§ Задание: Приведите заново текст о культе собственной личности целиком и дословно, не меняя ни одного знака.

§ Исходный документ:
>>>>

Истинная опасность заключается не в культе великих личностей, тех, кто двигал историю; опасно делать культ из своей собственной личности. К примеру, говорить: «Я не гожусь для этого, но это не важно, ведь есть другое, для чего гожусь», – значит постоянно оправдывать себя и не пытаться подняться выше той плоскости, на которой мы находимся. Можно, конечно, говорить: «Я не понимаю ничего из того, что мне говорит этот человек, но зато я хорошо к нему отношусь» или: «Я не могу сделать этого, но зато могу дотянуться рукой до потолка». Или тот, кто носит очки, может сказать: «Они придают мне вид интеллектуала», хотя в действительности они придают ему близорукий вид, и ничего больше. Да, вот это и называется культом собственной личности. И это опасно.
Итак, опасность не в том, чтобы исповедовать культ великих исторических личностей, поскольку, если бы его не было (мы понимаем здесь под личностью ту часть человека, которая открыта другим, с которой можно контактировать), спартанцы не пошли бы за Леонидом и не было бы битвы у Фермопил; не было бы Римской империи, которая шла за своими лидерами – Октавием, Юлием Цезарем; не было бы христианских мучеников, которые стремились быть подобными тем, кто стоял у истоков этой религии.
Культ великих людей необходим, злом является культ собственной личности, ибо за ним стоит эгоизм и мелочность. Сегодня мы подменили гордыней те древние ценности, те древние, столь дорогие, столь глубокие чувства, благодаря которым рыцарь с честью совершал действия, возвышавшие его.

<<<<

§ Данные:
>>>>

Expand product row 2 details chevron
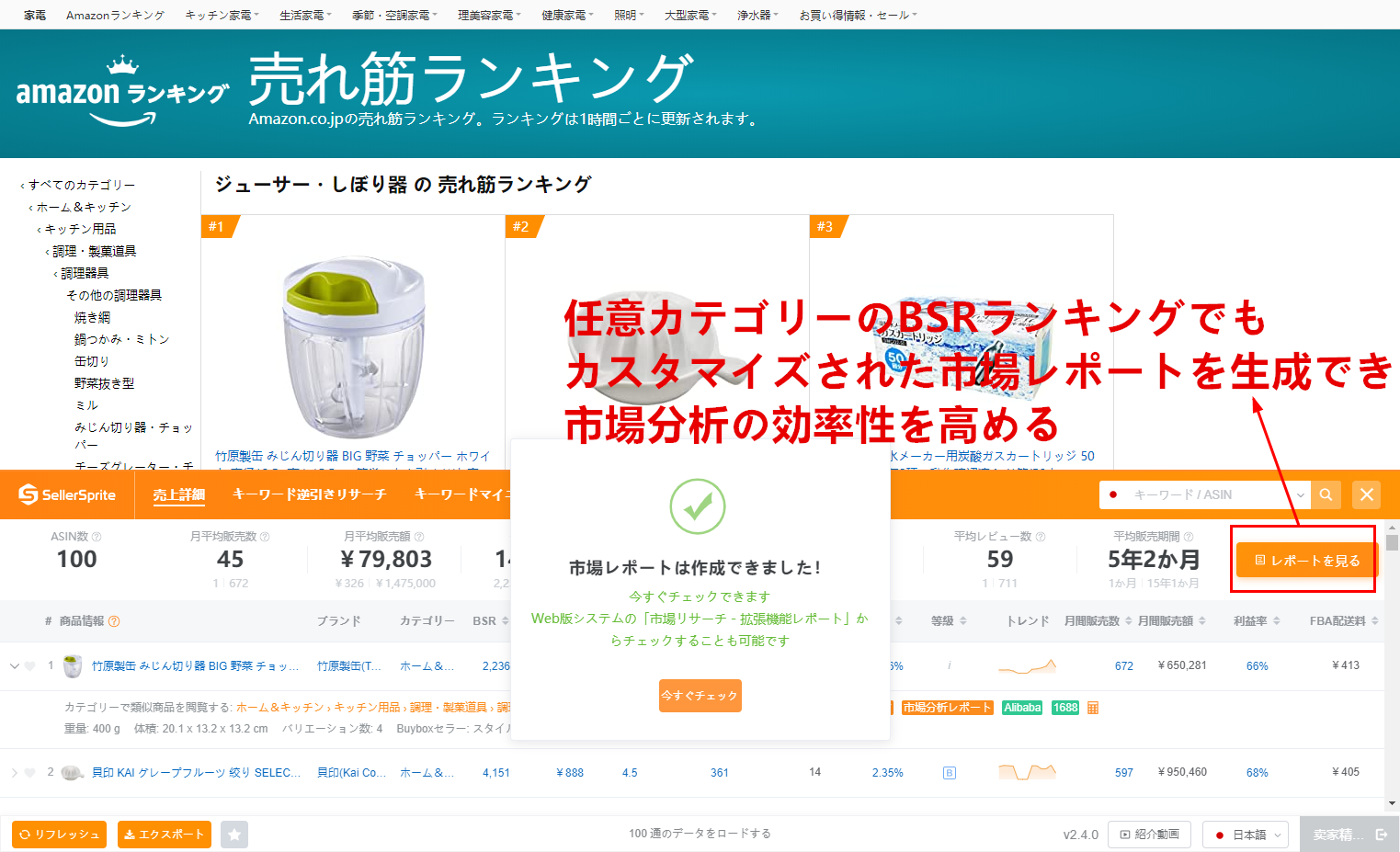 tap(15, 773)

<<<<

§ Правильный ответ:
Истинная опасность заключается не в культе великих личностей, тех, кто двигал историю; опасно делать культ из своей собственной личности. К примеру, говорить: «Я не гожусь для этого, но это не важно, ведь есть другое, для чего гожусь», – значит постоянно оправдывать себя и не пытаться подняться выше той плоскости, на которой мы находимся. Можно, конечно, говорить: «Я не понимаю ничего из того, что мне говорит этот человек, но зато я хорошо к нему отношусь» или: «Я не могу сделать этого, но зато могу дотянуться рукой до потолка». Или тот, кто носит очки, может сказать: «Они придают мне вид интеллектуала», хотя в действительности они придают ему близорукий вид, и ничего больше. Да, вот это и называется культом собственной личности. И это опасно.
Итак, опасность не в том, чтобы исповедовать культ великих исторических личностей, поскольку, если бы его не было (мы понимаем здесь под личностью ту часть человека, которая открыта другим, с которой можно контактировать), спартанцы не пошли бы за Леонидом и не было бы битвы у Фермопил; не было бы Римской империи, которая шла за своими лидерами – Октавием, Юлием Цезарем; не было бы христианских мучеников, которые стремились быть подобными тем, кто стоял у истоков этой религии.
Культ великих людей необходим, злом является культ собственной личности, ибо за ним стоит эгоизм и мелочность. Сегодня мы подменили гордыней те древние ценности, те древние, столь дорогие, столь глубокие чувства, благодаря которым рыцарь с честью совершал действия, возвышавшие его.